# Text block
###

I don’t know how else to say it.
A voluntary ban implies there is an element of choice. If someone decides not follow it, there’s no official comeback. The worst that can happen is they lose some people’s respect or get called out.
A convention that a word is not used, with my Admin Tiara on, implies that there isn’t a choice and someone is expected to ensure that happens and do something about it when it doesn’t. Something official.
Now, I get the whole courtesy thing. And I agree it would be great if people responded respectfully when told they’d done something offensive or inappropriate because of x or y. But people aren’t like that. Sometimes they simply don’t get it. However well it’s explained. There is no official sanction for that.
Don’t be that person if – or more likely when – you’re taken aside and told that word(s) you’ve used have unwanted cultural baggage or are less acceptable now because language has moved on.
Women are obviously not all on the same page on this thing. Why are you so sure of your position?
Women don't have to be on the same page. If one person finds it offensive, it's possibly offensive. As it turns out a large number of women find it offensive. Does it stop being offensive if you can turn up ten women who don't? That doesn't make any sense. It's like the Republican Party finding some black guy who thinks blacks don't deserve to vote, or something weird like that. Does that say ANYTHING about whether or not blacks should be allowed to vote? Of course not. Why should finding a woman (or three or a hundred) who don't find "the c word" offensive say anything at all about whether or not the women who do, should?
Because women really need a bloke to lecture them on what they should or shouldn’t be offended by or what words they can use. They can’t possibly decide this by themselves.

###

# Given data
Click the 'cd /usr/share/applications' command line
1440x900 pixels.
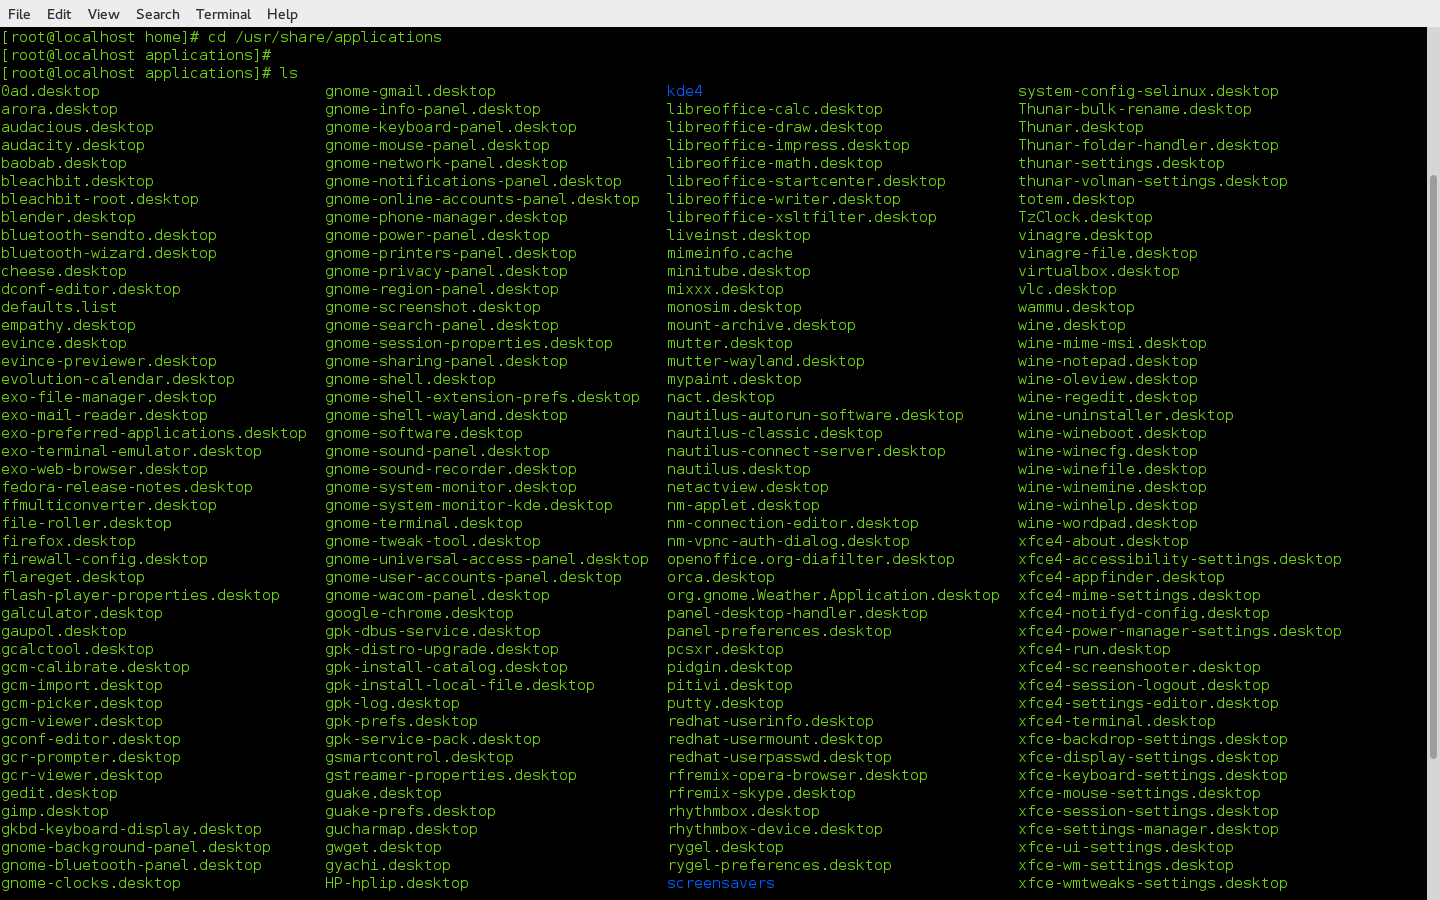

###

# Direction
Rewrite the passage on voluntary bans from "I don’t know" up to and including "get called out.", putting "consequence" in place of "comeback".

# Full answer
I don’t know how else to say it.
A voluntary ban implies there is an element of choice. If someone decides not follow it, there’s no official consequence. The worst that can happen is they lose some people’s respect or get called out.